In addition to documenting the threats facing the Titanic, the book chronicles the history of the ship, recalling in graphic detail the night of April 14, 1912, when tons of icy water inundated the huge vessel and dragged it and 1,523 souls to a deep-sea grave. Ballard explores the natural events and human misjudgments that led to the catastrophe, the drama that contributes to the myth surrounding the ship, and the people who make Titanic’s story live on, from Capt. E.J. Smith, who perished with the ship he ardently proclaimed safe, to a retired London justice of the peace, who recalled playing with a teddy bear on Titanic’s decks — then pulling away in a lifeboat, leaving her father on board the sinking vessel.
Ballard also tells of early attempts to find the Titanic, including a 1953 mission using echolocation, a precursor to the sonar imaging of today, and he describes the sophisticated exploration equipment and vehicles used to carry out the 2004 expedition.
With more than 125 vivid photographs — both period pictures and the latest underwater images made with new, high-tech cameras — maps, diagrams and sidebars, RETURN TO TITANIC is a must-have book for the millions of individuals fascinated by the world’s most infamous maritime tragedy.
Ballard will present two lectures on the 2004 Titanic mission at National Geographic headquarters in Washington, D.C., on Nov. 30 at 5:30 p.m. and 8 p.m., as part of the National Geographic Live! program of speakers, films and performances. He has written an article on this year’s expedition for the December 2004 issue of National Geographic magazine. National Geographic Channel will air a new, hour-long special on the Titanic expedition, “Titanic Untold,” on Thursday, Dec. 16, at 9 p.m. ET/PT.
Ballard is director of the Institute for Archaeological Oceanography at the University of Rhode Island, president of the Institute for Exploration and the author of several books, including “The Discovery of the Titanic,” “Collision with History: The Search for John F. Kennedy’s PT109,” “Mystery of the Ancient Seafarers” and “The Discovery of the Bismarck.” He lives in Mystic, Conn.
Michael Sweeney is a professor of journalism at Utah State University. He is co-author of “On the Move: Transportation and the American Story” and author of “From the Front” and “Secrets of Victory,” a 2002 “choice” academic title. He lives in Logan, Utah.

> [Stated task]
From the Titanic book passage, reproduce everything from "Michael Sweeney is" down to "in Logan, Utah.".

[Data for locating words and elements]
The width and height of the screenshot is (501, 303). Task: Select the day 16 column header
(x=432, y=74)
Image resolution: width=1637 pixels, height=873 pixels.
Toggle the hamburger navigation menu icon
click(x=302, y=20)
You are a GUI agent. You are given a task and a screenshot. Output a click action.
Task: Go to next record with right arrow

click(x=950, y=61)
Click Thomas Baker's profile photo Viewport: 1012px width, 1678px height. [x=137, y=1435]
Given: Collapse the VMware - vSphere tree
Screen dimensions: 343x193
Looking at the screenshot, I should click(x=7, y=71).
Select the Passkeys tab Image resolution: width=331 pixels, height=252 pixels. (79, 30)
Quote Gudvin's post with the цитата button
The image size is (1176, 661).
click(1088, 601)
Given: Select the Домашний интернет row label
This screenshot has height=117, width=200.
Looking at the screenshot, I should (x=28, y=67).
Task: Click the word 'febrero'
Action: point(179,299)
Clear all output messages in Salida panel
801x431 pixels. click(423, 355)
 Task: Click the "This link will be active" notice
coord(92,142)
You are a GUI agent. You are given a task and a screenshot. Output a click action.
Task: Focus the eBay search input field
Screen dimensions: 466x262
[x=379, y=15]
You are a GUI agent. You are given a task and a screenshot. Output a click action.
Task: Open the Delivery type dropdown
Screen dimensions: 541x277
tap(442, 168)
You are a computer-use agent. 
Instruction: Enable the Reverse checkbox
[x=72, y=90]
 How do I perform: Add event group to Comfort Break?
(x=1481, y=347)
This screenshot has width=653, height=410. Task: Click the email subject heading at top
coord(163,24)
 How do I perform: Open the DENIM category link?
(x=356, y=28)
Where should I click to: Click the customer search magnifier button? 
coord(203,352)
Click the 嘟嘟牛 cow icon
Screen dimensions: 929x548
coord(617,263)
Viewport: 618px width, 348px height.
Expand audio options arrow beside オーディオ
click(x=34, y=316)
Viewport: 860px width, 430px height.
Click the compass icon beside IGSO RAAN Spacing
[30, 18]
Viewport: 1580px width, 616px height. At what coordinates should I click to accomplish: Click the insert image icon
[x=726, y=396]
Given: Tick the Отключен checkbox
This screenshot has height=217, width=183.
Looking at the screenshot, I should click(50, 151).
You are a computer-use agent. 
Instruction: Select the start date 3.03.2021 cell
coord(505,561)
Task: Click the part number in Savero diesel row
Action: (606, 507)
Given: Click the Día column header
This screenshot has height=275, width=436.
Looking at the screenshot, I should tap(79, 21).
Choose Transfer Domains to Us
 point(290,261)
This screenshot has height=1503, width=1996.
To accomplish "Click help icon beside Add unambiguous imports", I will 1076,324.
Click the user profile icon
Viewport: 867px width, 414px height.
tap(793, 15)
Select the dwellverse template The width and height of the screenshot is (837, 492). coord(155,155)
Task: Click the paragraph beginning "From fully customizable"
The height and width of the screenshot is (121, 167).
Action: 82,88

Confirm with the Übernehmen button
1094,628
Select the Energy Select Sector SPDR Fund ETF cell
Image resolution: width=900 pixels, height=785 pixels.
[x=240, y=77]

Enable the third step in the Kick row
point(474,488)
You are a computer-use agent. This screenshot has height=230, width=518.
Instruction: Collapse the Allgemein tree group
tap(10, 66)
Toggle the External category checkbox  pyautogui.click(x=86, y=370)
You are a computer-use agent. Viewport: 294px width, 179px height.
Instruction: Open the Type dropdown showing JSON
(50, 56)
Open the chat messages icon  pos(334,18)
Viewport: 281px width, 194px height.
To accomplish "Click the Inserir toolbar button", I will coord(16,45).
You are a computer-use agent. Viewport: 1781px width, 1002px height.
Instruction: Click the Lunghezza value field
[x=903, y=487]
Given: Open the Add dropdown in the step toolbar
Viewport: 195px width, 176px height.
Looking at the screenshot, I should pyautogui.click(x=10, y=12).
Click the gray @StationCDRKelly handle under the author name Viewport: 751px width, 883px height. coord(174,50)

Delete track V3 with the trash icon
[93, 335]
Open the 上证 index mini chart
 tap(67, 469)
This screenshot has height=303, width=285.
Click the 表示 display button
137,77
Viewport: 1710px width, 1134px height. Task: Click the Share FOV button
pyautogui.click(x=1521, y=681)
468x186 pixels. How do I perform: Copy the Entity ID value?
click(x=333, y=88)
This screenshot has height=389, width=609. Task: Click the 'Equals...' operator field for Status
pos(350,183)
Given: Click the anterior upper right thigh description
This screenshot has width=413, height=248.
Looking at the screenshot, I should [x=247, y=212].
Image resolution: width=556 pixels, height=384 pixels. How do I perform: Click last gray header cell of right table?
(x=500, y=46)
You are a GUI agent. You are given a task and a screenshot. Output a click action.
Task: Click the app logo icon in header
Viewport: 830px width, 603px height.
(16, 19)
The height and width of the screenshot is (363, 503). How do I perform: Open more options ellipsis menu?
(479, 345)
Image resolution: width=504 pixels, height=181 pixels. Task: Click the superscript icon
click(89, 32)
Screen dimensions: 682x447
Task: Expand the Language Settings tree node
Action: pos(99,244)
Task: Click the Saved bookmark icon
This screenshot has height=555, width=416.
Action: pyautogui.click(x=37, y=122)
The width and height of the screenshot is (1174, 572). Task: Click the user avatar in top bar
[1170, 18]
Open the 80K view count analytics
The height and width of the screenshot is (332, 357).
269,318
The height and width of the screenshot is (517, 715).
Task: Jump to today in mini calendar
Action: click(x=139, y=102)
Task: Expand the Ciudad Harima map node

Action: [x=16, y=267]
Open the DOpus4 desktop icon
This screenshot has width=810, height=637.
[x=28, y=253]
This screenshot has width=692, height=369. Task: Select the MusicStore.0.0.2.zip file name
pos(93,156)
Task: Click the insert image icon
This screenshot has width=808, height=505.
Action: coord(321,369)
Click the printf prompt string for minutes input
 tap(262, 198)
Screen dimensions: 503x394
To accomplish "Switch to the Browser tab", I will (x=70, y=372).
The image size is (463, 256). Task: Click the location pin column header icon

> [Worked solution]
Michael Sweeney is a professor of journalism at Utah State University. He is co-author of “On the Move: Transportation and the American Story” and author of “From the Front” and “Secrets of Victory,” a 2002 “choice” academic title. He lives in Logan, Utah.